This repository contains the work-in-progress code for my method of using machine learning to identify vulnerabilities in binaries. This work stemmed from a research project during my graduate CS degree coursework. To avoid any potenial issues, I won't name any specific degree program or institution - not that you couldn't probably figure it out. Suffice to say, if you steal my work for that (or any) course, the professor is going to know. Don't be an idiot, and also, don't be a dick.
Classifier: Naive Bayes
Accuracy: ~22%
Problems: Horrific overfitting
First off, it's important to know that at the moment, it doesn't. This approach has very poor results, but I believe it is the beginning of something that can be refined to achieve usable results for guiding further vulnerability analysis (see Why do this).
The approach utilizes static binary analysis with a disassembler to featurize a binary, such that each observation (row) is a basic block, and each observation's features are the opcodes observed in that basic block. The observations are labeled with the CWE category present in that binary. Currently the approach uses a Naive Bayes classifier to train and test, but this is going to be changed in the future as I believe I have exhausted the potential of this classifier and still not achieved particularly good results.
The classifier is trained on binaries from the CGC dataset.
Well obviously the python files run the machine learning magic.
Some of them, anyway.
The lion's share of the machine learning magic is done in cs613.py (see my earlier comment about being able to guess the course).

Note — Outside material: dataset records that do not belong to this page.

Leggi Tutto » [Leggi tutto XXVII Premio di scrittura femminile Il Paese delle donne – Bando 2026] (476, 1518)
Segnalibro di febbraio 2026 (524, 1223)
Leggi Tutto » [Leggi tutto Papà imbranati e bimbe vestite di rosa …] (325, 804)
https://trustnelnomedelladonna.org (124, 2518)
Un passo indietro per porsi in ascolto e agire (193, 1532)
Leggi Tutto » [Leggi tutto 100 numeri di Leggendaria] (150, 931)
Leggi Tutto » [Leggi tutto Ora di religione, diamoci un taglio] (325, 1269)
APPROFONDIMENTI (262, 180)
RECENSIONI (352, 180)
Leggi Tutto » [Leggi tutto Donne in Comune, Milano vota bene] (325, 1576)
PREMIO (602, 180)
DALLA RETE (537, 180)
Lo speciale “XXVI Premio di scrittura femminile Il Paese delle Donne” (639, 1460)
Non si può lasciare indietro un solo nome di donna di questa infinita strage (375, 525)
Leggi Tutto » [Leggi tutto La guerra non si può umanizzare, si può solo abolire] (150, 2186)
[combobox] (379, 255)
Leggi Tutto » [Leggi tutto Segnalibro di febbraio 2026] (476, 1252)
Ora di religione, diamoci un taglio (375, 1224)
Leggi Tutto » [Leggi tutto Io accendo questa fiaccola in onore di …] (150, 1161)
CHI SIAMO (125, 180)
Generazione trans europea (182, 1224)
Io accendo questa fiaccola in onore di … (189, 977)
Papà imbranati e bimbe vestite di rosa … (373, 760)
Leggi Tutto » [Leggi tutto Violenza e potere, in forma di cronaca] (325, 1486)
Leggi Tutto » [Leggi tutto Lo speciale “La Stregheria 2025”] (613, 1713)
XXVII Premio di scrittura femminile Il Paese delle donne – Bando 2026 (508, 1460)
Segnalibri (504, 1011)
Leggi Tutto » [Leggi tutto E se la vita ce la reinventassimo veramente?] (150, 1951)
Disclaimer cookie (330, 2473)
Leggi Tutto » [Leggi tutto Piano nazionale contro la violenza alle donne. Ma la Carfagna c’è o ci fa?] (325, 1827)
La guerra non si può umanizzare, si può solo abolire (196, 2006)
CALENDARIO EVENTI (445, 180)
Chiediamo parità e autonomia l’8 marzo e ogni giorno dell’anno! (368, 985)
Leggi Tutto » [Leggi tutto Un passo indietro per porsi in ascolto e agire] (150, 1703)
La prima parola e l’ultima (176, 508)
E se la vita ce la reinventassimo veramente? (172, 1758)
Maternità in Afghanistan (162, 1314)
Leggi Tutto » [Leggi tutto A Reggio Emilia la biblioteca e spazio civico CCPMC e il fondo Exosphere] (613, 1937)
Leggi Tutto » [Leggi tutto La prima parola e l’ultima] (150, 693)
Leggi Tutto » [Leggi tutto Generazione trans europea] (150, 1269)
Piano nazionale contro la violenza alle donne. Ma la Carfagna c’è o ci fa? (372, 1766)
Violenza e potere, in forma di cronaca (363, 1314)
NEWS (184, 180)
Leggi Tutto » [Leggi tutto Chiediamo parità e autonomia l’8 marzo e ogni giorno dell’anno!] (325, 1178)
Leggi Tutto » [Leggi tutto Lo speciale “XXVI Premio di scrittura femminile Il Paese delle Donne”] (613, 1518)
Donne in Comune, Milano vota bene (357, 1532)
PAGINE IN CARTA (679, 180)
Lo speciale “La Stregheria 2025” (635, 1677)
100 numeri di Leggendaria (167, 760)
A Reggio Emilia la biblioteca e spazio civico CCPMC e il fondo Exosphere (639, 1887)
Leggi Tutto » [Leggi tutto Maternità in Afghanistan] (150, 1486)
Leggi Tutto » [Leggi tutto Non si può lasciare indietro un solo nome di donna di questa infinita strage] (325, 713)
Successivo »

The other python scripts are mostly runners, except for confusion_matrix.py which is a helper for generating confusion matrix graphs.
Then, there's a handful of CSV files.
bin_test.csv- a binary-feature dataset of some CGC binariesevt_test.csv- a counted-feature dataset of some CGC binariescb-labels.csv- a CSV that maps CWE categories to some CGC binaries
There are a lot of reasons to do this. Vulnerability identification in binaries is done by developers to locate bugs and fix them before they're exploited in the wild. It is also done by researchers as the first step in exploit development. Creating a machine learning tool that can identify vulnerabilities in code removes the need for a human to analyze the code, increasing the number of bugs found vs time.
Admittedly, I don't think this approach will ever achieve very high accuracy (but you never know!). That doesn't mean it's not useful, though! There are plenty of automated tools that can be fed program addresses and attempt to validate the existence of a vulnerability. For example, a symbolic execution tool (such as Angr or S2E) can dynamically force a binary to execute to a given program address and check for program crashes. You can imagine giving the output of this machine learning tool to those kinds of tools and receiving a list of confirmed vulnerabilities, all without having to do anything yourself, and all in a matter of minutes, rather than the days that fuzzing or symbolic execution can take.